Therapeutic Antinomianism

Therapeutic Antinomianism

Written by Ben C. Dunson |
Wednesday, March 27, 2024

Therapeutic-antinomian preaching follows a predictable pattern. Take any imperative of Scripture, tell the congregation how they are unable to obey that imperative, and then urge them to trust that Christ has obeyed it for them. Then end the sermon. Every sermon will be the same, no matter the text.

This week my wife wrote a very helpful review of, and interaction with, Abigail Shrier’s new book Bad Therapy: Why the Kids Aren’t Growing Up. Shrier’s book is an expose of the many ways in which modern therapy, under the guise of empathetic caring, has made children into psychological and emotional wrecks.

As my wife put it:

Shrier outlines the problem: therapy and therapeutic concepts (“mental health”) are ubiquitous today and parents are quick to find therapeutic solutions for everything, including medicating kids with psychotropic drugs and stimulants to treat normal childhood behaviors. Any pain or disappointment is equated with trauma and, in our risk-averse society, must be avoided at all costs, or treated as a problem to be solved with therapy and drugs.

Shrier doesn’t get into the implications of her research for the church, though my wife also rightly pointed out that “[t]his ideology is even common among Christian parents, who readily rely on therapy to address perceived behavioral issues (aka sin) or on medication for normal childhood characteristics like being wiggly or distracted.”

Therapeutic concepts are so prevalent in our society that it is often hard to understand how they impact our reasoning in different areas of life. In fact, one could say that therapeutic thinking serves as one of the chief supports of a heresy that plagues the church today, as it has in every age, the heresy of antinomianism, that is, being against (anti) God’s law (nomos) as the necessary rule of life for the Christian.

Antinomianism rarely takes the form of an overt and explicit rejection of God’s moral law. Normally it is far more subtle. A particularly subtle (and thus far more dangerous) form today goes like this: No one, not even a born-again Christian, is capable of keeping God’s law perfectly. The law simply shows us our sin, and thus our need for the grace of forgiveness in Christ. Everything in the two previous sentences is true except for the word “simply.” It is with this word that antinomianism slithers in unnoticed.

It is not the case that God’s moral law simply shows regenerate believers their sin. The law does indeed do that (Rom 3:19–20; 7:7), but the law is also the necessary guide and rule for the life of the Christian. Obedience to God’s law, by the working of the Holy Spirit (Rom 8:7–9), will be worked by God in the life of every genuine Christian.

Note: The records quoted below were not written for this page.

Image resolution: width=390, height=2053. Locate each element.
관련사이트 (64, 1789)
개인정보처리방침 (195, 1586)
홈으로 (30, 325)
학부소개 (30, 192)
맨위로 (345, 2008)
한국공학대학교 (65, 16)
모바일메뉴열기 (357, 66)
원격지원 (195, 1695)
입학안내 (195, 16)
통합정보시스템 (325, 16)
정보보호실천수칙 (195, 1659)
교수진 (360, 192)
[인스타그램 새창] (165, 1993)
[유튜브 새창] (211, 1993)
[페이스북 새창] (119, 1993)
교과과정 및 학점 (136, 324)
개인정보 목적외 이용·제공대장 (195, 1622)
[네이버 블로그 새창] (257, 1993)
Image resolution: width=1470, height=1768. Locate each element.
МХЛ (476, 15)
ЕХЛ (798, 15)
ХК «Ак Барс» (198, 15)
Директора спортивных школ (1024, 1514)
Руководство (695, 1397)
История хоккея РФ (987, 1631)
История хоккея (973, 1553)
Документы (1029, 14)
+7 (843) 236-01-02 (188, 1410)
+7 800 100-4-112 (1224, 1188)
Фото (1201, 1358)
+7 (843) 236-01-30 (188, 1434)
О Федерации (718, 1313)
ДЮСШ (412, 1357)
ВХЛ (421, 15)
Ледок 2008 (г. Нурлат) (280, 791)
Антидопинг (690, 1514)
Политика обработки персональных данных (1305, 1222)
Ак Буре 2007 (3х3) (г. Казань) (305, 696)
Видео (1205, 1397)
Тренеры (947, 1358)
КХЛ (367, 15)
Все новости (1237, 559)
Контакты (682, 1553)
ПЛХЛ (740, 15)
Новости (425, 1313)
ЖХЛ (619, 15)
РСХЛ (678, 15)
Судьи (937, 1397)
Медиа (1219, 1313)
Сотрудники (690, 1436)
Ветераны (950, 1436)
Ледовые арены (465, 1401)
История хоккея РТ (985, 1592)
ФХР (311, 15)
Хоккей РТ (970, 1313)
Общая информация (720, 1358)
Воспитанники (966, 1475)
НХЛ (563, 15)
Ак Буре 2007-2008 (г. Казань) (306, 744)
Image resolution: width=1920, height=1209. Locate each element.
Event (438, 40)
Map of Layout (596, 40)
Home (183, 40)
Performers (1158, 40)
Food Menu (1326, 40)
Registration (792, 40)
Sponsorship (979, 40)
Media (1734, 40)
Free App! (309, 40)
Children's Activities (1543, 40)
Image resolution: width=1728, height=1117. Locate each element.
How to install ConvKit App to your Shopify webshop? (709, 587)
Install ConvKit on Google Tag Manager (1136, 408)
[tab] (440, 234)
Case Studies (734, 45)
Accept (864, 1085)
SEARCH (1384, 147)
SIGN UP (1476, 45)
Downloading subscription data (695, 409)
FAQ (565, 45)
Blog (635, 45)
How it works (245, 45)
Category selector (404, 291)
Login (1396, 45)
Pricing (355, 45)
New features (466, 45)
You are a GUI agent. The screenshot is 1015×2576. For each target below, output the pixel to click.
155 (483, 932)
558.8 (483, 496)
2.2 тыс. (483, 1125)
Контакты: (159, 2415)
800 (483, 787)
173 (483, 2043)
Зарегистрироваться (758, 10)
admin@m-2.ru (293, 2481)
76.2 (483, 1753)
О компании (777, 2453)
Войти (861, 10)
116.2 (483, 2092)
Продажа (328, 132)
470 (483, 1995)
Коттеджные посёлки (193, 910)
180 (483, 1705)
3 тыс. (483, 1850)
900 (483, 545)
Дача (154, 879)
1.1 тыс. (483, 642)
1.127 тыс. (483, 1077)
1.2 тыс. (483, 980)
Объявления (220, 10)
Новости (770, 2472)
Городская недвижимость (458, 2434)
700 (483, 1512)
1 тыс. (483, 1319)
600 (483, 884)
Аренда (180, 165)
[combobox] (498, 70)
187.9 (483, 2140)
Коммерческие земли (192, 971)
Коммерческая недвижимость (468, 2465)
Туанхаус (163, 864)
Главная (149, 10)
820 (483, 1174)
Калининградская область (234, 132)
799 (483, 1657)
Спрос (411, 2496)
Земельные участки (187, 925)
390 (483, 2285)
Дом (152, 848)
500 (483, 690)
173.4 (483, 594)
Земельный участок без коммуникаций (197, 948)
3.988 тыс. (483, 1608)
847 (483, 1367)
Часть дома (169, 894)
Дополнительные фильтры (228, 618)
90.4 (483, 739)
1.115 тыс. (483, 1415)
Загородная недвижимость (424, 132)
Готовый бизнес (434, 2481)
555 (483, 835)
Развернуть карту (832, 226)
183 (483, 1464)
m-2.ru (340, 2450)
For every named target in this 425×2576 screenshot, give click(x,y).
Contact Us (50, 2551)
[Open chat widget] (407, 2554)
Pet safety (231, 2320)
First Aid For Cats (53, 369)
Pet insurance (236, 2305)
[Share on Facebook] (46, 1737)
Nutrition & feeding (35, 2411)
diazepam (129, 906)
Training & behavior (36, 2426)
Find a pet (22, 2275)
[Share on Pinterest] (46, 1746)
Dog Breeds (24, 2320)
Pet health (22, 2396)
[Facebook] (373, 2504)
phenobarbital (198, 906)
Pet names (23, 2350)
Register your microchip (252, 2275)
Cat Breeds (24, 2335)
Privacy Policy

No one can be justified (“declared in the right with God”) on the basis of obedience to the law (Rom 3:20; Gal 2:15–16; Phil 3:8–9), but all believers are brought into submission to God’s law, which is simply submission to God himself, as a necessary outworking of God’s grace in their lives (1 Cor 9:21; Titus 2:11–14; James 1:25; 2:8).

The therapeutic mindset (a warmed-over Freudianism) tells us that our chief problems in life come from outside of ourselves, that we are passive victims of any number of traumas we have experienced. We likely did not even recognize them as traumas at the time. What is more, therapy teaches us—the helpless victims we are—to see all difficulties in life, from the smallest to the greatest, as insurmountable ordeals inflicted upon us. We’re told that the normal stresses of work, school, family, finances, and more, have wounded us beyond our ability to cope. Thus, we need therapy (or drugs), which is quite convenient for those whose livelihood depends on their patients remaining unwell. Instead of being taught to cast our cares on the Lord (1 Pet 5:6–7) and confront and overcome those things that create anxiety (Matt 6:25–34; Phil 4:4–7) Christians are left defenseless. Modern therapeutic methods encourage, rather than help overcome, extreme mental, emotional, and spiritual fragility.